Personal information
- Born: 2 February 1966 (age 60) Ystad, Sweden
- Height: 198 cm (6 ft 6 in)
- Playing position: left back

Youth career
- Team
- –: Köpingebro IF
- 1980-1982: IFK Ystad
- 1982-1985: Ystads IF

Senior clubs
- Years: Team
- 1985–1990: Ystads IF
- 1990–1992: Stavanger IF
- 1992–1993: BM Benidorm
- 1993–1998: GWD Minden
- 1998–2001: TSV St. Otmar St. Gallen
- 2001–2002: SV Post Schwerin
- 2002–2003: TuS N.-Lübbecke
- 2003–2004: Ystads IF

National team
- Years: Team / Apps / (Gls)
- 1988-1998: Sweden / 194 / (333)

Teams managed
- 1998–2001: TSV St. Otmar St. Gallen
- 2002–2003: TuS N.-Lübbecke
- 2004–2007: Ystads IF
- 2007–2009: MT Melsungen
- 2008–2014: Norway
- 2011–2012: Aalborg Håndbold
- 2015–2017: Bregenz Handball
- 2018–2025: USA
- 2019–2020: St. Hallvard
- 2020–2023: Nøtterøy Håndball
- 2023–: Fjellhammer IL
- 2025–: Bahrain

Medal record
Olympic Games
| Silver medal – second place | 1992 Barcelona | Team |
| Silver medal – second place | 1996 Atlanta | Team |
World Championships
| Bronze medal – third place | 1993 Sweden | Team |
European Championships
| Gold medal – first place | 1994 Portugal | Team |

= Robert Hedin =

Swedish handball player and coach (born 1966)

Gunnar Robert Hedin (born 2 February 1966) is a Swedish handball coach and retired player who won silver medals at the 1992 and 1996 Summer Olympics. He also won a bronze medal at the 1993 World Championship, playing alongside his younger brother Tony and gold medals at the 1994 European Championship.

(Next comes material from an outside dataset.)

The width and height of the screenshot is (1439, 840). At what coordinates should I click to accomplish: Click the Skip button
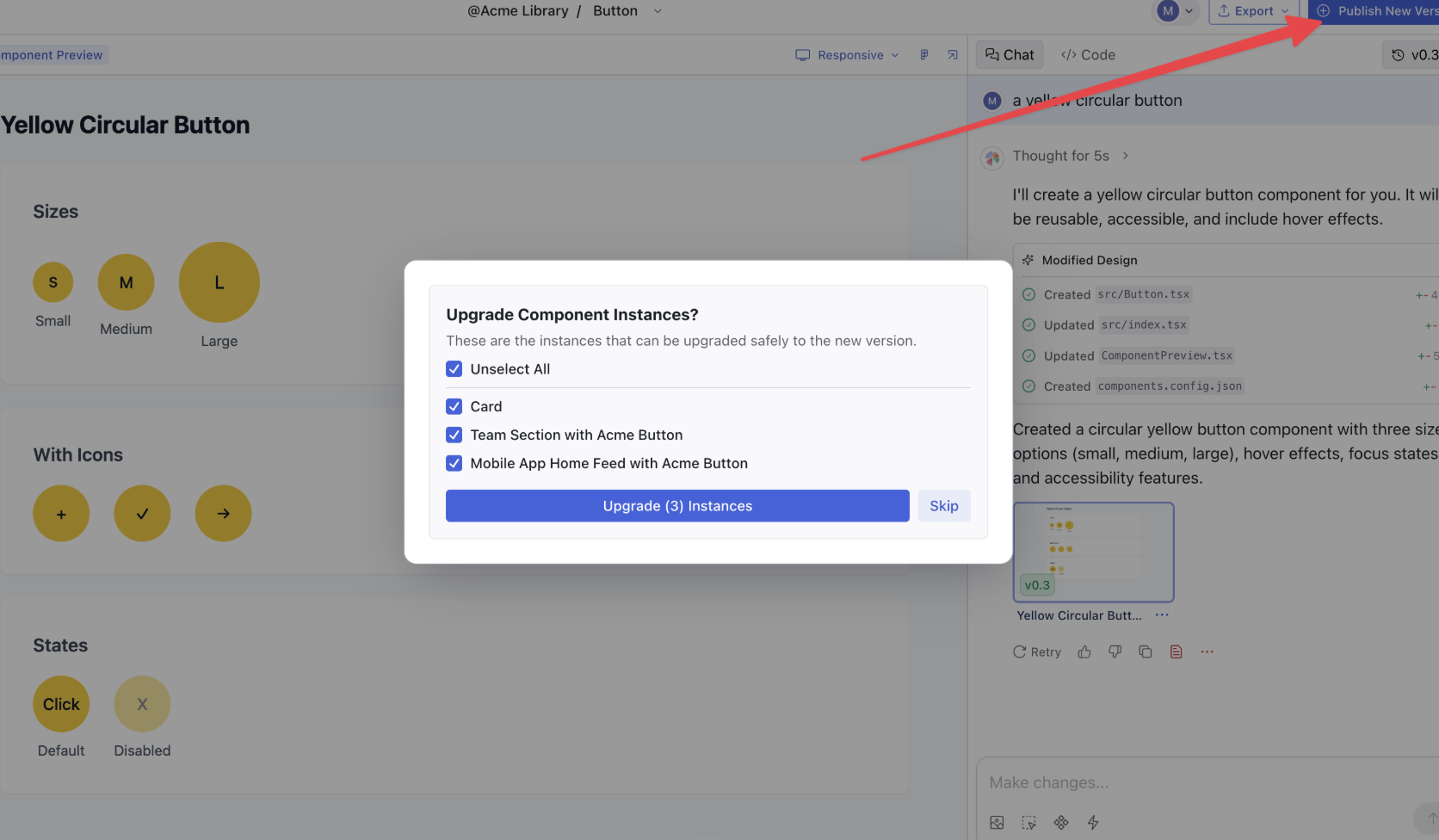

Today he is the head coach of the United States men's national handball team and the Norwegian club Fjellhammer IL.

From 2008 to 2014 he was the coach of the Norwegian national handball team.

==Career==
Hedin played for IFK Ystad HK in Sweden, Stavanger in Norway, Benidorm in Spain, GWD Minden, TuS Nettelstedt-Lübbecke and SV Post Schwerin in Germany and TSV St. Otmar St. Gallen in Switzerland.

From January 2007 to the summer of 2009 he was the coach of the German Handball-Bundesliga team MT Melsungen.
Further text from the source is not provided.